Efficient Distributed Decomposition and Routing Algorithms in Minor-Free Networks and Their Applications

In the LOCAL model, low-diameter decomposition is a useful tool in designing algorithms, as it allows us to shift from the general graph setting to the low-diameter graph setting, where brute-force information gathering can be done efficiently. Recently, Chang and Su [PODC 2022] showed that any high-conductance network excluding a fixed minor contains a high-degree vertex, so the entire graph topology can be gathered to one vertex efficiently in the CONGEST model using expander routing.
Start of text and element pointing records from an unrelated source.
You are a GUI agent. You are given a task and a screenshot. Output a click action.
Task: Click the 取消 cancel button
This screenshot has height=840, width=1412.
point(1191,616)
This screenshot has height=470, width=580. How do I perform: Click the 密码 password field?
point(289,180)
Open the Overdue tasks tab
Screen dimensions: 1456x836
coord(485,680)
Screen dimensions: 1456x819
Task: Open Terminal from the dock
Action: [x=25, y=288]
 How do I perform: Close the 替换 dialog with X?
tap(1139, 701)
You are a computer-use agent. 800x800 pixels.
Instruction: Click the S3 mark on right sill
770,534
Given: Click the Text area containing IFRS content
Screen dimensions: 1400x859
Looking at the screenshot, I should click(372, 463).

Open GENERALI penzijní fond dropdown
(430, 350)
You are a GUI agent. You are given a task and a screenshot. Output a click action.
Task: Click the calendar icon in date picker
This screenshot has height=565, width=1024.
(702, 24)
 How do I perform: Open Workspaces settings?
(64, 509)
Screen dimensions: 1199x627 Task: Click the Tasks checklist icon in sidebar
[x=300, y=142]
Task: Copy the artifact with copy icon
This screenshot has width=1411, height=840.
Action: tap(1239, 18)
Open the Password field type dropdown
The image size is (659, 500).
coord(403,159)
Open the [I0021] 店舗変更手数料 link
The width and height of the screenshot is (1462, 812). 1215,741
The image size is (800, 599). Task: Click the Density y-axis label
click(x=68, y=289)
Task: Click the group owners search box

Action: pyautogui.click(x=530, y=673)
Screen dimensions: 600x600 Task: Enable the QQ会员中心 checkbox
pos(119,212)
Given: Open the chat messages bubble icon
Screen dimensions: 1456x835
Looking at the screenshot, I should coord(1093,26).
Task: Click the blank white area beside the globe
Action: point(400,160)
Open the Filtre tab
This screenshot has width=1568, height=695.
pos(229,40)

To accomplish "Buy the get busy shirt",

Therefore, in networks excluding a fixed minor, many problems that can be solved efficiently in LOCAL via low-diameter decomposition can also be solved efficiently in CONGEST via expander decomposition. In this work, we show improved decomposition and routing algorithms for networks excluding a fixed minor in the CONGEST model. Our algorithms cost $\text{poly}(\log n, 1/\epsilon)$ rounds deterministically. For bounded-degree graphs, our algorithms finish in $O(\epsilon^{-1}\log n) + \epsilon^{-O(1)}$ rounds. Our algorithms have a wide range of applications, including the following results in CONGEST. 1. A $(1-\epsilon)$-approximate maximum independent set in a network excluding a fixed minor can be computed deterministically in $O(\epsilon^{-1}\log^\ast n) + \epsilon^{-O(1)}$ rounds, nearly matching the $\Omega(\epsilon^{-1}\log^\ast n)$ lower bound of Lenzen and Wattenhofer [DISC 2008]. 2. Property testing of any additive minor-closed property can be done deterministically in $O(\log n)$ rounds if $\epsilon$ is a constant or $O(\epsilon^{-1}\log n) + \epsilon^{-O(1)}$ rounds if the maximum degree $\Delta$ is a constant, nearly matching the $\Omega(\epsilon^{-1}\log n)$ lower bound of Levi, Medina, and Ron [PODC 2018].